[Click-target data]
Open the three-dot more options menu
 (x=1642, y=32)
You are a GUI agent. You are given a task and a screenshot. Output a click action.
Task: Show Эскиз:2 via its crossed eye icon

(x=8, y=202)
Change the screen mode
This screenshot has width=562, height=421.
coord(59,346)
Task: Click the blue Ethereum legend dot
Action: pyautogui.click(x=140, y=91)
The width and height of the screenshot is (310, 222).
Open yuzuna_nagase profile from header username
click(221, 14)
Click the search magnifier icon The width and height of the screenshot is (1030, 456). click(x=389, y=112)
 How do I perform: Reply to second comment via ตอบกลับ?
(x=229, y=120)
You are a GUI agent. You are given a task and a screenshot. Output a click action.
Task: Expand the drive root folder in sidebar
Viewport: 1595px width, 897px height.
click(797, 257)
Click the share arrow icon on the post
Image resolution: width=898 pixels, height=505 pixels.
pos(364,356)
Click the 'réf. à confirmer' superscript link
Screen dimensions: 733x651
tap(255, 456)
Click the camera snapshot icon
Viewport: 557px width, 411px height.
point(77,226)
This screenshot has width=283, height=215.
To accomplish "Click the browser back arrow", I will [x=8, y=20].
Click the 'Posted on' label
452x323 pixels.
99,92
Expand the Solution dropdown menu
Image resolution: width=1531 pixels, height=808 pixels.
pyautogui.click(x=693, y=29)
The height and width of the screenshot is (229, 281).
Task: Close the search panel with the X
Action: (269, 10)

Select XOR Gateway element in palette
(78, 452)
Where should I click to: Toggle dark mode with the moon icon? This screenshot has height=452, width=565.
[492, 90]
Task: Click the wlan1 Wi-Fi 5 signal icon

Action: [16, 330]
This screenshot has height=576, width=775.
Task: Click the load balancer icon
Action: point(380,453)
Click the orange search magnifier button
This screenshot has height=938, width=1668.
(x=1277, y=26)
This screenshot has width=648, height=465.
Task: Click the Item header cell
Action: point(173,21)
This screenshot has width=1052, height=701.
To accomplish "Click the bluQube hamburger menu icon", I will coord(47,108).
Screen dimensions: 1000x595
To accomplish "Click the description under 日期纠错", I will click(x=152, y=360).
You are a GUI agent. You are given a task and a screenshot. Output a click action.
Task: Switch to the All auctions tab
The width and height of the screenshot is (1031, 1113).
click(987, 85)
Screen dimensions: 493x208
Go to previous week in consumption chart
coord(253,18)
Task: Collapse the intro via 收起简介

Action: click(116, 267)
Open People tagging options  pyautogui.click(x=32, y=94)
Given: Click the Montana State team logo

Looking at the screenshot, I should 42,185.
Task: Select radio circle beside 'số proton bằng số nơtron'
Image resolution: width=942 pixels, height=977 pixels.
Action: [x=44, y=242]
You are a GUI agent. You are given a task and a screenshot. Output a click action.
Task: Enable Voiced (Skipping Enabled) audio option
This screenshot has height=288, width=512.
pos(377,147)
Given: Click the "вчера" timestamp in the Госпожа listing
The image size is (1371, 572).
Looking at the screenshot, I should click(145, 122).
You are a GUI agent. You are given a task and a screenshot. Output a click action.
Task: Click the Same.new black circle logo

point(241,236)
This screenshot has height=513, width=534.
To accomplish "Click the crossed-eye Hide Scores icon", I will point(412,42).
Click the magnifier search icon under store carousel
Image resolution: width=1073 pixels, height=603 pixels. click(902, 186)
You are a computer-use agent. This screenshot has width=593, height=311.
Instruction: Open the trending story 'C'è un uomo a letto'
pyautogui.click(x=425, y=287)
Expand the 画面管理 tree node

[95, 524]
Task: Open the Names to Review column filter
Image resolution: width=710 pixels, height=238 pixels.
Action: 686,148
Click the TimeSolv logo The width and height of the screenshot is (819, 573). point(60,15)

## The problem
Filter the listing above, keeping only the lines that contain the word "accomplish". Case counts.

## Exercise response
To accomplish "Click the browser back arrow", I will [x=8, y=20].
To accomplish "Click the bluQube hamburger menu icon", I will coord(47,108).
To accomplish "Click the description under 日期纠错", I will click(x=152, y=360).
To accomplish "Click the crossed-eye Hide Scores icon", I will point(412,42).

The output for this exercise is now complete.